The anticipated proceeds from the sale of Versace are intended to be used to reduce the company’s debt, which currently stands at $3.1 billion. Jefferies also highlighted that a return to share buybacks in the medium term could act as a catalyst for the company. This strategic move is expected to positively influence Capri Holdings’ financial health and shareholder value.

In other recent news, Capri Holdings has announced a definitive agreement to sell the Versace brand to Prada (OTC:PRDSY) for $1.375 billion, with the transaction expected to close in the second half of 2025. This move is part of a broader strategy to streamline operations and focus on its core brand, Michael Kors, as noted by Bernstein SocGen Group, which maintained a Market Perform rating with a $20.00 price target. Meanwhile, UBS analyst Jay Sole maintained a Neutral rating on Capri Holdings with a $14.00 price target, anticipating that the upcoming earnings report will meet market expectations. Sole highlighted that the company’s decision on whether to provide fiscal year 2026 guidance could significantly impact stock volatility.

Additionally, Capri Holdings announced a leadership change, with Rajal Mehta stepping in as the Interim Chief Financial Officer following the departure of Thomas J. Edwards, Jr. Mehta, who has a long-standing history with the company, will temporarily oversee the finance team while Capri searches for a permanent replacement.

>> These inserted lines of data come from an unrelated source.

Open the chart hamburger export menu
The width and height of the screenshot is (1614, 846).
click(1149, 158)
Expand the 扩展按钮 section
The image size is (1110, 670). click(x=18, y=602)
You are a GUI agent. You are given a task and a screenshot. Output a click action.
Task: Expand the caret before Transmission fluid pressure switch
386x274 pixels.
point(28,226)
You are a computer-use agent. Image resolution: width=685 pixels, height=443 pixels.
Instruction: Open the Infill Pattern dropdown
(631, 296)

The company remains confident in its growth strategies and initiatives, as shared during its recent Investor Day.

The sale of Versace to Prada is seen as a strategic move to reduce debt and simplify Capri’s brand portfolio. Prada’s acquisition, intended to strengthen its position in the luxury market, comes as Versace has been operating at a loss. The market continues to closely watch Capri Holdings’ financial disclosures and strategic plans, particularly in light of these recent developments.